Welcome to the Kickshot Tournament, part of the prestigious International Cue & Pocket Championship (ICPC) ! This year is a special year because they decide to host the tournament in the virtual world instead of real life !

You are playing on a rectangular pool table of size $$$(R - 1) \times (C - 1)$$$. On every lattice point of the table lies a virtual coin, forming a total of $$$R \times C$$$ coins. The coordinate system is $$$1$$$-indexed, with the coin at row $$$1$$$, column $$$1$$$ positioned at the bottom-left corner. Rows increase upward, and columns increase to the right.

A ball is placed on the coin located at row $$$M$$$, column $$$N$$$, and is shot at a perfect $$$45^\circ$$$ angle in the up-right direction. Initially, for each millisecond, the ball moves one unit upward (toward larger row numbers) and one unit rightward (toward larger column numbers). When the ball hits the top or bottom wall, it flips its vertical direction; when it hits the left or right wall, it flips its horizontal direction. There is no energy loss — the ball continues bouncing perfectly until it lands in one of the four corner pockets.

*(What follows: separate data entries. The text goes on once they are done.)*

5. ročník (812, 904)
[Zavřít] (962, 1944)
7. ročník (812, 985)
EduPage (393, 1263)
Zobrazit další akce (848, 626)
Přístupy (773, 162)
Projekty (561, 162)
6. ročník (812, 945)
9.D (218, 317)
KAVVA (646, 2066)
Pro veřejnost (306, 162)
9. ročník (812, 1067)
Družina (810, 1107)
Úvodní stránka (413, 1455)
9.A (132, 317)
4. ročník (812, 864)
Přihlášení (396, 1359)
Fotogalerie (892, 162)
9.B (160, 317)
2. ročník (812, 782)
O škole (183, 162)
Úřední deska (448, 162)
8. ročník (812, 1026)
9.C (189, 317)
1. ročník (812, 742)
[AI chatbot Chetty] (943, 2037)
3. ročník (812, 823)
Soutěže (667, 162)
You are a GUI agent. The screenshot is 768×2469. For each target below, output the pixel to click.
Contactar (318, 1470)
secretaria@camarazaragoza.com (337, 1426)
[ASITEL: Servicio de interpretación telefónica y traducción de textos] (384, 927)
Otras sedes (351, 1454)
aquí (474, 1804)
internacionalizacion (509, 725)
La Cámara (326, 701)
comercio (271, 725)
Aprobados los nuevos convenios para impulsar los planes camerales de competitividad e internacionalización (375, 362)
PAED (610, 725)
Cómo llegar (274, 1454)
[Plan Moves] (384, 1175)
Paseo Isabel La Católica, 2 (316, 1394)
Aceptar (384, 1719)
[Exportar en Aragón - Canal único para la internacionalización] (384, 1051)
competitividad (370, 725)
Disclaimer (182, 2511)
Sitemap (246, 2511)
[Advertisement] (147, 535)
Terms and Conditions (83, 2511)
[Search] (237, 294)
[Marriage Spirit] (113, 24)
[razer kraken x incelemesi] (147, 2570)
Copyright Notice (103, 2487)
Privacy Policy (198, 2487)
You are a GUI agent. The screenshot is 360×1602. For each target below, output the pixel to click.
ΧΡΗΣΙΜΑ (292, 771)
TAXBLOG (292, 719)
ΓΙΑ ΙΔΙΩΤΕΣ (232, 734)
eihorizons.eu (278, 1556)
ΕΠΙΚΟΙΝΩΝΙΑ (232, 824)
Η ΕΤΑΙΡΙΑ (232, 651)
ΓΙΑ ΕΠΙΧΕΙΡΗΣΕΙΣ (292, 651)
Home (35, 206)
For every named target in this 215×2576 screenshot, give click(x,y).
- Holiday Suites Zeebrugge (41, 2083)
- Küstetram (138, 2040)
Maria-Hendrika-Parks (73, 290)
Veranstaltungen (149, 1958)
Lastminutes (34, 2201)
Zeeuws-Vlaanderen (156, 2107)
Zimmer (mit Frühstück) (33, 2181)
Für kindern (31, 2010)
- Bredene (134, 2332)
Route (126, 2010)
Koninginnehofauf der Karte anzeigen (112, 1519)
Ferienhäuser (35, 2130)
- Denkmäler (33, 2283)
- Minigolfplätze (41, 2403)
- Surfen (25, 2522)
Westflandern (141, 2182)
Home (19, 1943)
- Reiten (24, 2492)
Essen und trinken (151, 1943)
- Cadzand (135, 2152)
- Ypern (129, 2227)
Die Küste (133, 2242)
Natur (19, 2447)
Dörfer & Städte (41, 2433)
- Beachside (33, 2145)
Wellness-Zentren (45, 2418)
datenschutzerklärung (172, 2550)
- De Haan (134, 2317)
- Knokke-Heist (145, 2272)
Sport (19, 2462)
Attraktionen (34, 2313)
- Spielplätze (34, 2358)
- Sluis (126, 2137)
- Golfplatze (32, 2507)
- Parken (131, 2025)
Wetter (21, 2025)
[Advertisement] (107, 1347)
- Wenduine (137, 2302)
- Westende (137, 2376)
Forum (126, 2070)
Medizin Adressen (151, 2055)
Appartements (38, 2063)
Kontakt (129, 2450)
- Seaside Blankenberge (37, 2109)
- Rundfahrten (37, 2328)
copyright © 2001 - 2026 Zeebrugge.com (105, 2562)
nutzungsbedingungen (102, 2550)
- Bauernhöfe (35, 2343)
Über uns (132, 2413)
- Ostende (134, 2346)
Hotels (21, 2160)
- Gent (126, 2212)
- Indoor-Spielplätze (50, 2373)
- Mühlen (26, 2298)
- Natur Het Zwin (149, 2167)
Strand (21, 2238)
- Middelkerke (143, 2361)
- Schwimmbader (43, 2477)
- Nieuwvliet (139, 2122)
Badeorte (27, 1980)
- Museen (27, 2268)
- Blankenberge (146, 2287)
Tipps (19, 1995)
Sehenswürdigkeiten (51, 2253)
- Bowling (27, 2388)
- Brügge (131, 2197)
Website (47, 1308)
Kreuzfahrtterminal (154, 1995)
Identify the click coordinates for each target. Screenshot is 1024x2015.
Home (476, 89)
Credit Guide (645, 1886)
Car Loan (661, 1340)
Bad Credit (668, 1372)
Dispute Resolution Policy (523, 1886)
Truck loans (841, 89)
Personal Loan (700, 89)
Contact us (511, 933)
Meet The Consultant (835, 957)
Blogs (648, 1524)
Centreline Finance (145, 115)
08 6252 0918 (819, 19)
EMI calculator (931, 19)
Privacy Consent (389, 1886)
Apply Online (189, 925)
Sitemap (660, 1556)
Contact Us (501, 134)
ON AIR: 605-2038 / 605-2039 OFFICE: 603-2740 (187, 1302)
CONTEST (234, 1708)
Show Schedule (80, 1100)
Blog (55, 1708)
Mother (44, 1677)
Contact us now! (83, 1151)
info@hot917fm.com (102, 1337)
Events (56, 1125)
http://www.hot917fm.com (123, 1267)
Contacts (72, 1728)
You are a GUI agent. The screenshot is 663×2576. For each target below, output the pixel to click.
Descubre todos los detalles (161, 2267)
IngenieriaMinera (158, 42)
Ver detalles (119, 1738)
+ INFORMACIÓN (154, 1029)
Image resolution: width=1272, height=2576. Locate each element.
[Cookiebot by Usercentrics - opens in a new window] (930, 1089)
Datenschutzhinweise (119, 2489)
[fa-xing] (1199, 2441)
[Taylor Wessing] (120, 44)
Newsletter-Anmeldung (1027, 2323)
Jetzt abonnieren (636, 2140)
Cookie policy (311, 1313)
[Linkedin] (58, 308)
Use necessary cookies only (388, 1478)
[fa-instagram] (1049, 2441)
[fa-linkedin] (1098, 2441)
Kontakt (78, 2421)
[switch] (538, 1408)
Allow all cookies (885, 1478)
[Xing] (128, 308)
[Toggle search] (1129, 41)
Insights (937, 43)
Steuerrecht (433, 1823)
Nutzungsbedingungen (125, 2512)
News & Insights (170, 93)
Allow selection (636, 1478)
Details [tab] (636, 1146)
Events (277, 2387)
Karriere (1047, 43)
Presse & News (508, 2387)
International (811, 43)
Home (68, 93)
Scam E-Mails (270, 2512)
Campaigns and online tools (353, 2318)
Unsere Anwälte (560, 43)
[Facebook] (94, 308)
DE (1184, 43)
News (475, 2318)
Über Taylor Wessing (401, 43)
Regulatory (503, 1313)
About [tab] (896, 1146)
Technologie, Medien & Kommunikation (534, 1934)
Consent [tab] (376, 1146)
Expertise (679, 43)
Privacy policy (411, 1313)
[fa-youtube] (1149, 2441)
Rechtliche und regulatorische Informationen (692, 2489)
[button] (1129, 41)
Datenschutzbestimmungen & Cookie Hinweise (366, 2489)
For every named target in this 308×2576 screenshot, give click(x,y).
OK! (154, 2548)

Each time the ball passes through a coin, that coin immediately disappears from the table. Collecting a coin does not affect the trajectory of the ball. The coin at row $$$M$$$ column $$$N$$$ is immediately collected when shot. The process continues until the ball reaches a corner, where it finally stops.

Your task is to determine how many coins the ball collects in total, including both the starting coin and the final coin at the pocket.